Acordo chorando, mais uma vez, e desisto de colocar a culpa nos hormônios, pois sei que são dias demais em quarentena e agora tudo vem em cachoeiras. O isolamento apenas impediu que levasse meu confinamento para passear, pois sigo presa em mim mesma há 1138 dias, também não posso mais culpar a pandemia mundial pelo o fato de que não sei o que fazer de mim. Foi uma ótima desculpa, mas um ano já se passou e agora é preciso tomar uma providência. Desde sempre eu desenho palavras, houve um tempo em que até achei que podia fazer uns versos, parei (ainda bem), mas mantive firme a tentativa de ordenar em palavras tudo o que carrego aqui dentro. Ou deixar fluir essa quantidade imensa de água-sentimento que jorra em mim. Quando não consigo, faço rascunhos facilmente apagáveis, invento palavras sem nexo em meus pensamentos, ou empresto palavras. Fal fala sobre “o peito borbulhando de dor” e lembro que aqui tudo sempre foi caos e destruição, se fizesse meu léxico de palavras entre posts e memes seria algo como: dor, fracasso, abismo, flerte ruim. E variações sobre o mesmo tema.
Mas ontem eu também acordei chorando e fiz um treino duplo de ballet, porque essa cachoeira de emoções represadas que não passeiam precisam escapar por todos os poros, em suor e ácido lático, transformadas em algo que se assemelhe a dopamina, serotonina, endorfina e ocitocina, não dá pra ser feliz confinada eternamente em si, as princesas disney que me perdoem. Também fiz uma torta de maçã, pois o mundo continua acabando todos os dias e não há dieta restritiva que dê conta de um corpo saudável quando se morre de tristeza um pouco a cada dia. Então, aquela torta sovada entre lágrimas e suspiros se transformou na comida mais gostosa do ano, no doce favorito da vida toda, na top 3 das delícias gastronômicas maternas. São 1138 dias construindo esses pequenos momentos, esses mínimos detalhes onde habita a maravilha de dividir a vida com meus filhos. A maternidade sempre me foi um lugar de conforto, mesmo nesse universo de devastação que sou. Então olho para a foto de fundo de tela do meu celular novo, me assusto por 2segs com aquela velha de olheiras profundas que aparece ali e lembro que ganhei um abraço e um “mãe, tira uma foto nossa pra por no seu celular” e tudo faz sentido novamente. Meu propósito é uma promessa de vida, o privilégio de poder me manter isolada com meus filhos enquanto o fim do mundo acontece lá fora.
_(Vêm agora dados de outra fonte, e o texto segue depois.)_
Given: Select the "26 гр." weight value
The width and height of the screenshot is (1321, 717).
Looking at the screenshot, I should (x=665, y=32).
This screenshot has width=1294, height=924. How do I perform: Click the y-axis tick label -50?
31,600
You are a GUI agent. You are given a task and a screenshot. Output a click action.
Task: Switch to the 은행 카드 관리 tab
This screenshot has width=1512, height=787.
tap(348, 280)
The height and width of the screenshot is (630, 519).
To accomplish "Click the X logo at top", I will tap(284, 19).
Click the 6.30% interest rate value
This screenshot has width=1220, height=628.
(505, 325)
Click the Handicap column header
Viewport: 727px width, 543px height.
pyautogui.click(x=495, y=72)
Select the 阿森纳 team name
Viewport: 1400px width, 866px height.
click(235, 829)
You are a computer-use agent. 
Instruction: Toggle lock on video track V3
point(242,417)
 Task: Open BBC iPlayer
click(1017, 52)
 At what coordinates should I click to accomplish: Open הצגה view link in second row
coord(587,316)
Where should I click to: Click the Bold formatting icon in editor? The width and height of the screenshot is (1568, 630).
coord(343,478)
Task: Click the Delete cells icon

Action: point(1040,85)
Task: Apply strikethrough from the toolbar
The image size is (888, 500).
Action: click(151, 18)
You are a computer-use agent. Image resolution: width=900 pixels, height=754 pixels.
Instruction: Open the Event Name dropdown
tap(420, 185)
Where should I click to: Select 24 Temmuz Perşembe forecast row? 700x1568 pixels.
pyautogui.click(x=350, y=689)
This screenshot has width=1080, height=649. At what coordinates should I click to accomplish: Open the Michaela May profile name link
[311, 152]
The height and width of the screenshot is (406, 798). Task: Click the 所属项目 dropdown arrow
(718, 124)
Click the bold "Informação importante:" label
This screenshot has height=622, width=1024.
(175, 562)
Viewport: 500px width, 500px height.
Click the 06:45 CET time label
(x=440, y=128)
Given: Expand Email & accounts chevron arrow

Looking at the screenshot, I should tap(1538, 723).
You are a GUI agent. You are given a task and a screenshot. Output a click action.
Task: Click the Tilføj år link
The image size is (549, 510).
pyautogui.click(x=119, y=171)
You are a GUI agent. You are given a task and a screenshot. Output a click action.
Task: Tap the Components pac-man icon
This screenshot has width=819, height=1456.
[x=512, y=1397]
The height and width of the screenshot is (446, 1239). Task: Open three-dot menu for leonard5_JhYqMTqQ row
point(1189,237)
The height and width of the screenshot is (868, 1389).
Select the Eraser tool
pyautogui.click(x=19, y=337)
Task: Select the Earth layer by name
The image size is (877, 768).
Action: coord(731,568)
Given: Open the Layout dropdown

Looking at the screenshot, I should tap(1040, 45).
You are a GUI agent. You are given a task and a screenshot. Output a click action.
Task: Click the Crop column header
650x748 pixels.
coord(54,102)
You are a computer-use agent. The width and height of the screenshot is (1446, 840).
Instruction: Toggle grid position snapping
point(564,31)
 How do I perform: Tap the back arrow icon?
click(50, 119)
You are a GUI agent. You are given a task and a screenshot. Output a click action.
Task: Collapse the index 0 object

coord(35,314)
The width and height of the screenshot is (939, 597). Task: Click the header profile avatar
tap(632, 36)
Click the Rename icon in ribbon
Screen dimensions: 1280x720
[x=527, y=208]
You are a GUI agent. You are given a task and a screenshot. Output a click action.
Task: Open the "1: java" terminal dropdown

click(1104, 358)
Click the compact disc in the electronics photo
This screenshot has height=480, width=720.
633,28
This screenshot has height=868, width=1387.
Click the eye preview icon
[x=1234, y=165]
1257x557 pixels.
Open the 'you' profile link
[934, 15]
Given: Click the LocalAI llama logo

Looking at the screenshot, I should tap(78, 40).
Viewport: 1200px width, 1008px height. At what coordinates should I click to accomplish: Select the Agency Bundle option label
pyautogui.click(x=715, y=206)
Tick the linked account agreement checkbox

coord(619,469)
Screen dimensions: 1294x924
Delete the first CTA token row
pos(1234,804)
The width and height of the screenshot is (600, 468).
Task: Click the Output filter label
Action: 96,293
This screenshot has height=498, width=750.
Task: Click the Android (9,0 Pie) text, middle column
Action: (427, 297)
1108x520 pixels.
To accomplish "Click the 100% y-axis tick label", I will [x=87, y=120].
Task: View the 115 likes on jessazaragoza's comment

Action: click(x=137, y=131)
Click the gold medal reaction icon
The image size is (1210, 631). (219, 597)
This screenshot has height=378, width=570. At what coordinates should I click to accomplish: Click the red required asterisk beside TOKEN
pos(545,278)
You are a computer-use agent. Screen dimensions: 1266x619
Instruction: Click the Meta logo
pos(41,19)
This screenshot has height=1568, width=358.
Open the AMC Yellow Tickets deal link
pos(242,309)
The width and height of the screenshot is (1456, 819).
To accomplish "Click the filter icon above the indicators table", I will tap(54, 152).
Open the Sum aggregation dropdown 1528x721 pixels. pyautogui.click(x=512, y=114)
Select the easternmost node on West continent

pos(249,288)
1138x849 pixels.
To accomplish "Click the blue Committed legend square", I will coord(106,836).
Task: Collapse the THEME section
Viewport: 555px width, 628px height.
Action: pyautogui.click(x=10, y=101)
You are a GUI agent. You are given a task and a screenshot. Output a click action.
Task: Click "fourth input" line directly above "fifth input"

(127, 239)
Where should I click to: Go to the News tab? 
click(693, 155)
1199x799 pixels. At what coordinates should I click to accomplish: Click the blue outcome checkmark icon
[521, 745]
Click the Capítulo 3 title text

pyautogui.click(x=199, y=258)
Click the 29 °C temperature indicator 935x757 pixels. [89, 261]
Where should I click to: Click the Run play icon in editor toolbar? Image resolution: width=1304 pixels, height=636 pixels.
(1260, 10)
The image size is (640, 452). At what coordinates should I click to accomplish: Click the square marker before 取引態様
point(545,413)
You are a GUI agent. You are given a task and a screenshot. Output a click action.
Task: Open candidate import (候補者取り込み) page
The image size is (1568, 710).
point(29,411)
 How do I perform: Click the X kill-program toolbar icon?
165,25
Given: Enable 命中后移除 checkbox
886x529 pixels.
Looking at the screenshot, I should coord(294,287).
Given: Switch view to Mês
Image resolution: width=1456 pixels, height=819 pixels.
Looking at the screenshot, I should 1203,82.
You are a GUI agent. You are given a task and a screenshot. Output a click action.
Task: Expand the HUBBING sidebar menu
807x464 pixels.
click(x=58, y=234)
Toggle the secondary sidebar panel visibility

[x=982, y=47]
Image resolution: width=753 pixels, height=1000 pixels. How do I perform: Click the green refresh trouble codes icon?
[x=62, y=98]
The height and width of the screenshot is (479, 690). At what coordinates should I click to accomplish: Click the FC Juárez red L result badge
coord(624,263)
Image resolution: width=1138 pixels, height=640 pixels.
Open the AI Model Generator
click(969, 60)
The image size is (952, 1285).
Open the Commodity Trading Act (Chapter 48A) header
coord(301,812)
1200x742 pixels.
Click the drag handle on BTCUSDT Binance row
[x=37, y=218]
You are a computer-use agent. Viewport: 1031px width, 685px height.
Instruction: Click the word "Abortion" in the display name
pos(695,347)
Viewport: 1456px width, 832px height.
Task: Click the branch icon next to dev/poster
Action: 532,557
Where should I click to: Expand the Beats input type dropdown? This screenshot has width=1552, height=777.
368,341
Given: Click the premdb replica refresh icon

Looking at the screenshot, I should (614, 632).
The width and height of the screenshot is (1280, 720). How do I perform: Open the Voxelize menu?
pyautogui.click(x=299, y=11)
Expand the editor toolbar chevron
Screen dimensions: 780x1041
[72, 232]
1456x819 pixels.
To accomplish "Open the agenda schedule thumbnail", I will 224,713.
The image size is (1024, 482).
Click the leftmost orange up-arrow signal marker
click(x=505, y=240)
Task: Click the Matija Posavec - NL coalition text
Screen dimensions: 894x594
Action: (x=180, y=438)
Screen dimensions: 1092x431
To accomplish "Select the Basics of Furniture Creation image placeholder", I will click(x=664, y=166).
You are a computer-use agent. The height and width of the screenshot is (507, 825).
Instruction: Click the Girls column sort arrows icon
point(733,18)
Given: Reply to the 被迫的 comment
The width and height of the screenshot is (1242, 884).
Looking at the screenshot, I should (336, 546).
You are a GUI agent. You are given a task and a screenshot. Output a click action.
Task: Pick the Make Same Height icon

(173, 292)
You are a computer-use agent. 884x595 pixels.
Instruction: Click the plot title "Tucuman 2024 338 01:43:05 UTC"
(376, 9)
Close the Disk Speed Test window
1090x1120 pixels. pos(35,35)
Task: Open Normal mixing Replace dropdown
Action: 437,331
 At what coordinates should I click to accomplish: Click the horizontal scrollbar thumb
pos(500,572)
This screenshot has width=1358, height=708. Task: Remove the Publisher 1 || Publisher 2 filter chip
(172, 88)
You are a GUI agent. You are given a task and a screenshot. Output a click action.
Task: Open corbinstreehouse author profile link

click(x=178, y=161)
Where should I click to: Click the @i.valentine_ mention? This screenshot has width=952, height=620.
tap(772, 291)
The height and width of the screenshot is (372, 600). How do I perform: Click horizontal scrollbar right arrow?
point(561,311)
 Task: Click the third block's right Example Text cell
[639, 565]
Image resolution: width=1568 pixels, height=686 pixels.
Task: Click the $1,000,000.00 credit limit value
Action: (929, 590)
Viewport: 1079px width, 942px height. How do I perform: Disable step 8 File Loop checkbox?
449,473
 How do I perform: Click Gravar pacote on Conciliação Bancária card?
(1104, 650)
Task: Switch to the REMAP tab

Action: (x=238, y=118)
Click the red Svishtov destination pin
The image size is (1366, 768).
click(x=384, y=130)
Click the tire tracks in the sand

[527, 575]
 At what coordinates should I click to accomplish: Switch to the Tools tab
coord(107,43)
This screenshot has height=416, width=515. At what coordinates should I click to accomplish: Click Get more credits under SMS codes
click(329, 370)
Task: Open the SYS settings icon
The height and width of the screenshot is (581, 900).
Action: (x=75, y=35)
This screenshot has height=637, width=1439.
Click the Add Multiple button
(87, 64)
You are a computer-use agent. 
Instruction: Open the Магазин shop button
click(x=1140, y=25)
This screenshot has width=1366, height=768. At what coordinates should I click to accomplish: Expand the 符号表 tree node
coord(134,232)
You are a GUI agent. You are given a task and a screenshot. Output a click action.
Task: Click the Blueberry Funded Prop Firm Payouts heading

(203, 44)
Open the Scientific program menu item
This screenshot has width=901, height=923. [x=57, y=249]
Antes de ontem também acordei chorando, são muitos dias de choro, pois tudo borbulha aqui dentro, e eu fiz uma playlist com músicas de amor, mal percebendo que toda a minha vida é uma longa narrativa sobre corações partidos, o meu e o dos outros, e por isso estar apaixonada é esse assombro e salto no escuro e já a expectativa do fim. Eu não sei dançar tão devagar, Marina, não sei dançar juntinho, mal consigo dançar sozinha. Encontrar um ritmo e compasso que possa ser compartilhado é algo que me gera ansiedade, pois além de abismo sou terremoto e sonho com tornados devastadores. Coloco meus sentimentos todos em capsulas de contenção, torcendo para que ninguém – além de mim – se machuque no processo. Eu queria um amor que se desdobrasse em frestas, mas acordo chorando e me lembro que o carnaval já passou, o ano começa amanhã e preciso – de novo – pregar os quadros nas paredes e arrumar a estante de livros.
Quem é que ainda lê livros nos dias de hoje, afinal?